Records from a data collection
_ _ _ _
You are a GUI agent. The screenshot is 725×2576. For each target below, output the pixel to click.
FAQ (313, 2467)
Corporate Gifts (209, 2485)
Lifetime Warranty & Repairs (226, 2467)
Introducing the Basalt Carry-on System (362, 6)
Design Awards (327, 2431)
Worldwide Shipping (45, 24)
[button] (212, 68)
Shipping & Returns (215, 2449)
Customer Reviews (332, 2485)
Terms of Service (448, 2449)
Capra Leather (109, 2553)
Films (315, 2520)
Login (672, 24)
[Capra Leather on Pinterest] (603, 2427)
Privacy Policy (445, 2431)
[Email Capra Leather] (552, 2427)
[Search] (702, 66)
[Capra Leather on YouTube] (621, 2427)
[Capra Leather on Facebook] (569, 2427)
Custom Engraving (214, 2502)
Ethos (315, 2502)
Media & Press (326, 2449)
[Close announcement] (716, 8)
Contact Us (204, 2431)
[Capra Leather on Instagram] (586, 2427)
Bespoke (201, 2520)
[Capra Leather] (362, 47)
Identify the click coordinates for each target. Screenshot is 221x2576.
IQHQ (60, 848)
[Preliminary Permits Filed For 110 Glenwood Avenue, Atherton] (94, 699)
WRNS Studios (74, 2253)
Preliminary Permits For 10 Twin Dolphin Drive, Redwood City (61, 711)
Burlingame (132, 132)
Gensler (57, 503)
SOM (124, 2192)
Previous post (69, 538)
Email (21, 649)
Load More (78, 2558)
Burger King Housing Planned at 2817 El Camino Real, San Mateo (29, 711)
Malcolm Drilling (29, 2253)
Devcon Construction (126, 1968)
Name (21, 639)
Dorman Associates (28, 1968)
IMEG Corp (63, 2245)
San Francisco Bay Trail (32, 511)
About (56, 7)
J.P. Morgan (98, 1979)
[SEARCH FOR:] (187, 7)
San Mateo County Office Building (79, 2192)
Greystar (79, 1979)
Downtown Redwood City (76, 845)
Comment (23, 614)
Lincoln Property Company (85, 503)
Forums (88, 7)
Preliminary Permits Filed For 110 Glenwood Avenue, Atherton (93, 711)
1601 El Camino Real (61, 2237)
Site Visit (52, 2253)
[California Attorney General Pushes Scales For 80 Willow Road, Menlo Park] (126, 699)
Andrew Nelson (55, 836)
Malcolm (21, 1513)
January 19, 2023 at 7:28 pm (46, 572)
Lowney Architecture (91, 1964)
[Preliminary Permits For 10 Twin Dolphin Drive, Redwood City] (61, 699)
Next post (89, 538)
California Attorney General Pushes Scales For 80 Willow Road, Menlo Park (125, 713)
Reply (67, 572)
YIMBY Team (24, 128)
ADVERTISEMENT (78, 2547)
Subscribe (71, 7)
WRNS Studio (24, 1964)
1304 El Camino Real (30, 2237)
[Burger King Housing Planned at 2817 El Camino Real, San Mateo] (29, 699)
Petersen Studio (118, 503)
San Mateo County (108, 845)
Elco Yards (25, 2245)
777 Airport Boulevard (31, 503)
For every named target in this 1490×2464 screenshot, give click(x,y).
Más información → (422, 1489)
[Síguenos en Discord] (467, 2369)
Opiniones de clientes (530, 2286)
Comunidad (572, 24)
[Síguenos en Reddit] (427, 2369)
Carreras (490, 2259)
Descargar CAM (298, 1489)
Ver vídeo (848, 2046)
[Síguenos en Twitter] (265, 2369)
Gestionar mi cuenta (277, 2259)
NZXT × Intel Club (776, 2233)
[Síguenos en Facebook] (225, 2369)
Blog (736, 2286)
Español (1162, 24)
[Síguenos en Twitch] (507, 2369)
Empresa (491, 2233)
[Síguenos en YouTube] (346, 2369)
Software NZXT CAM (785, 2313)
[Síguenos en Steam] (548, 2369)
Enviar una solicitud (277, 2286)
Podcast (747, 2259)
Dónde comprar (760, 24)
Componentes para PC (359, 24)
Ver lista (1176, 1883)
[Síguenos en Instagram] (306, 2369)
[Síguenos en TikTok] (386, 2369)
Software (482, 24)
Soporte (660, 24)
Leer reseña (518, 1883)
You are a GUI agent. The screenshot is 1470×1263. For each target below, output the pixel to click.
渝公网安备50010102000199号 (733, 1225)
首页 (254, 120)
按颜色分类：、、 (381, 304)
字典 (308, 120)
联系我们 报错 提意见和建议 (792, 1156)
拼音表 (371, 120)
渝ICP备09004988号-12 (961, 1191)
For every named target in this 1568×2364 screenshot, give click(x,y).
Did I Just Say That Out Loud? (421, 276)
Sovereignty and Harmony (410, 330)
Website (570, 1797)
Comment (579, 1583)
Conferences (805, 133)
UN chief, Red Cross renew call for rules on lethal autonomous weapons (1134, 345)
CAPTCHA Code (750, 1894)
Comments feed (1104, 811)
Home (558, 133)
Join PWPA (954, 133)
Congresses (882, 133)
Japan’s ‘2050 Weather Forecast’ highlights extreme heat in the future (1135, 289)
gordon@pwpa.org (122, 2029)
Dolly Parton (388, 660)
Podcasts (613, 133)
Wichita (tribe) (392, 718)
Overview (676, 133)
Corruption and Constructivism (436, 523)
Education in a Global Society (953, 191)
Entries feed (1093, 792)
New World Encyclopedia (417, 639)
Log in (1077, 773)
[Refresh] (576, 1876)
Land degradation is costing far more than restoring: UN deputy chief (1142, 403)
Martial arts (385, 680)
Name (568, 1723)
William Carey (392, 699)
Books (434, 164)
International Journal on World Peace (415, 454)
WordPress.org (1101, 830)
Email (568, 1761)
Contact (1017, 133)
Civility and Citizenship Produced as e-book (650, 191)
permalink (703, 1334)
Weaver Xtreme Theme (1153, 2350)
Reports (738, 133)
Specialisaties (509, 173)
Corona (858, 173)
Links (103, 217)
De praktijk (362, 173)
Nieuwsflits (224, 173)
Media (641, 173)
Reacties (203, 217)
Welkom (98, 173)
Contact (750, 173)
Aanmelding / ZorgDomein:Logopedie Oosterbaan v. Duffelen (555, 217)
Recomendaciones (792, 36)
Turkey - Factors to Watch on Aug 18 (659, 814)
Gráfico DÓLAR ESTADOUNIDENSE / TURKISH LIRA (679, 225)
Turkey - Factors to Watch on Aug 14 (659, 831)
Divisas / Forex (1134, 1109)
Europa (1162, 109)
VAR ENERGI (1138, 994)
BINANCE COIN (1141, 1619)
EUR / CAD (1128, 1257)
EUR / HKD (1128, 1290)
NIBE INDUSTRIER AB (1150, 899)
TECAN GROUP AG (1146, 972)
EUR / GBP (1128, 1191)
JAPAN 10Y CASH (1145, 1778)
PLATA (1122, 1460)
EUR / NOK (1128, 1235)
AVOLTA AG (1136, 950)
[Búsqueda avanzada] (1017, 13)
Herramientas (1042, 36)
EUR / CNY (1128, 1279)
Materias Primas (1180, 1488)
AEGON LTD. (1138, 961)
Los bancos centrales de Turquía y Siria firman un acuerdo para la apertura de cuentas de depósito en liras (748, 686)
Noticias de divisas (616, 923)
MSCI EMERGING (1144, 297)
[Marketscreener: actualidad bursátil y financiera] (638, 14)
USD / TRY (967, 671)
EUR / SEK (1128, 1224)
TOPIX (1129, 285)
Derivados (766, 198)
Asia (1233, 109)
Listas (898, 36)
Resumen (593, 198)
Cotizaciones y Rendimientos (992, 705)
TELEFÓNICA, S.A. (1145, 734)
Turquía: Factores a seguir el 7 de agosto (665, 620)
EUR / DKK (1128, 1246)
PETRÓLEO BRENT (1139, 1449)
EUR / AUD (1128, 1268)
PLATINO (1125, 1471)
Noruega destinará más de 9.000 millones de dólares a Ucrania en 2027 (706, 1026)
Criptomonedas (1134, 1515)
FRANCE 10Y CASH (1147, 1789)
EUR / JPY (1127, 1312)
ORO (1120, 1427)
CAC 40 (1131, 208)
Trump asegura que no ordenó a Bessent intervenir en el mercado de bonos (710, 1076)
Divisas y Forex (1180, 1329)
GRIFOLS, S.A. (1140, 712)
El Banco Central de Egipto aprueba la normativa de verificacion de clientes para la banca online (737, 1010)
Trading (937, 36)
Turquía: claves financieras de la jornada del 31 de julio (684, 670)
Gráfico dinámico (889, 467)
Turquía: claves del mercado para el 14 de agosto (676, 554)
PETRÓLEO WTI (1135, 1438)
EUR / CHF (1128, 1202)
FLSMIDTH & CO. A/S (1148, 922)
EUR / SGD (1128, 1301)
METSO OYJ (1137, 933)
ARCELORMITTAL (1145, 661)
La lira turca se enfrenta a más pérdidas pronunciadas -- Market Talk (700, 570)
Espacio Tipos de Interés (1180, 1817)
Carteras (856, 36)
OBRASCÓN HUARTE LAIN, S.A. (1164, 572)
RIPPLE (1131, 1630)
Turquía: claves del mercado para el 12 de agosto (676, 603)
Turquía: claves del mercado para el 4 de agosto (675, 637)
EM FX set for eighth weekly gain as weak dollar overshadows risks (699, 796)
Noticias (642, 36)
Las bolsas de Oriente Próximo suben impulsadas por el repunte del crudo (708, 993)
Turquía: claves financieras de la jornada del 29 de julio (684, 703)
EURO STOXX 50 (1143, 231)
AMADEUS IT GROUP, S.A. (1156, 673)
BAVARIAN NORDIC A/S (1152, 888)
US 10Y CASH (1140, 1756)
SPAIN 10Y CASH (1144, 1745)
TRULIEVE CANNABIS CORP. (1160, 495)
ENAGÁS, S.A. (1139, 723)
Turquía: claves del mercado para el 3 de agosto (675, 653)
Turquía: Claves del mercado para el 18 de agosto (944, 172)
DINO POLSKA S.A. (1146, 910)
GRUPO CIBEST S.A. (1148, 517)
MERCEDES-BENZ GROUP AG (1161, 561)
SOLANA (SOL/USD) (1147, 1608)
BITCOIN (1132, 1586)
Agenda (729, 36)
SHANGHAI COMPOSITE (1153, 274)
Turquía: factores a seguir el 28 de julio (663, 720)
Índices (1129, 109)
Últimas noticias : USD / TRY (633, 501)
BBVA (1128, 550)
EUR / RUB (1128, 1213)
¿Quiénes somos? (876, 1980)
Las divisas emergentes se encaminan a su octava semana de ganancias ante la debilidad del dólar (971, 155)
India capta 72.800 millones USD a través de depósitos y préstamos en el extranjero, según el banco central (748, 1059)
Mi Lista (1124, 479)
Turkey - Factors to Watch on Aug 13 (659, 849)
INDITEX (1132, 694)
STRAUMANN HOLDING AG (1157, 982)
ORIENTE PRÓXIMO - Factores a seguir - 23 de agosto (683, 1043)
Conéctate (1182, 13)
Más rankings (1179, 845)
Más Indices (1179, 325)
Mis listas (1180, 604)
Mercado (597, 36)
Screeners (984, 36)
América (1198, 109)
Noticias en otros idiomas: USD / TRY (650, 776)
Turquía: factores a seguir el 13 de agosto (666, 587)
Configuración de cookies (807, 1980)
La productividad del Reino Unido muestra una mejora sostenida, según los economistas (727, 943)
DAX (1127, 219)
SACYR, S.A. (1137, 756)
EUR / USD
_ _ _ _
TASK DETAILS = After locating the line holding "Comments feed (1104, 811)" above, output exactly that line and every line after it through the line holding "EUR / CAD (1128, 1257)". Include nothing else.

ANSWER FOR THE TASK =
Comments feed (1104, 811)
Home (558, 133)
Join PWPA (954, 133)
Congresses (882, 133)
Japan’s ‘2050 Weather Forecast’ highlights extreme heat in the future (1135, 289)
gordon@pwpa.org (122, 2029)
Dolly Parton (388, 660)
Podcasts (613, 133)
Wichita (tribe) (392, 718)
Overview (676, 133)
Corruption and Constructivism (436, 523)
Education in a Global Society (953, 191)
Entries feed (1093, 792)
New World Encyclopedia (417, 639)
Log in (1077, 773)
[Refresh] (576, 1876)
Land degradation is costing far more than restoring: UN deputy chief (1142, 403)
Martial arts (385, 680)
Name (568, 1723)
William Carey (392, 699)
Books (434, 164)
International Journal on World Peace (415, 454)
WordPress.org (1101, 830)
Email (568, 1761)
Contact (1017, 133)
Civility and Citizenship Produced as e-book (650, 191)
permalink (703, 1334)
Weaver Xtreme Theme (1153, 2350)
Reports (738, 133)
Specialisaties (509, 173)
Corona (858, 173)
Links (103, 217)
De praktijk (362, 173)
Nieuwsflits (224, 173)
Media (641, 173)
Reacties (203, 217)
Welkom (98, 173)
Contact (750, 173)
Aanmelding / ZorgDomein:Logopedie Oosterbaan v. Duffelen (555, 217)
Recomendaciones (792, 36)
Turkey - Factors to Watch on Aug 18 (659, 814)
Gráfico DÓLAR ESTADOUNIDENSE / TURKISH LIRA (679, 225)
Turkey - Factors to Watch on Aug 14 (659, 831)
Divisas / Forex (1134, 1109)
Europa (1162, 109)
VAR ENERGI (1138, 994)
BINANCE COIN (1141, 1619)
EUR / CAD (1128, 1257)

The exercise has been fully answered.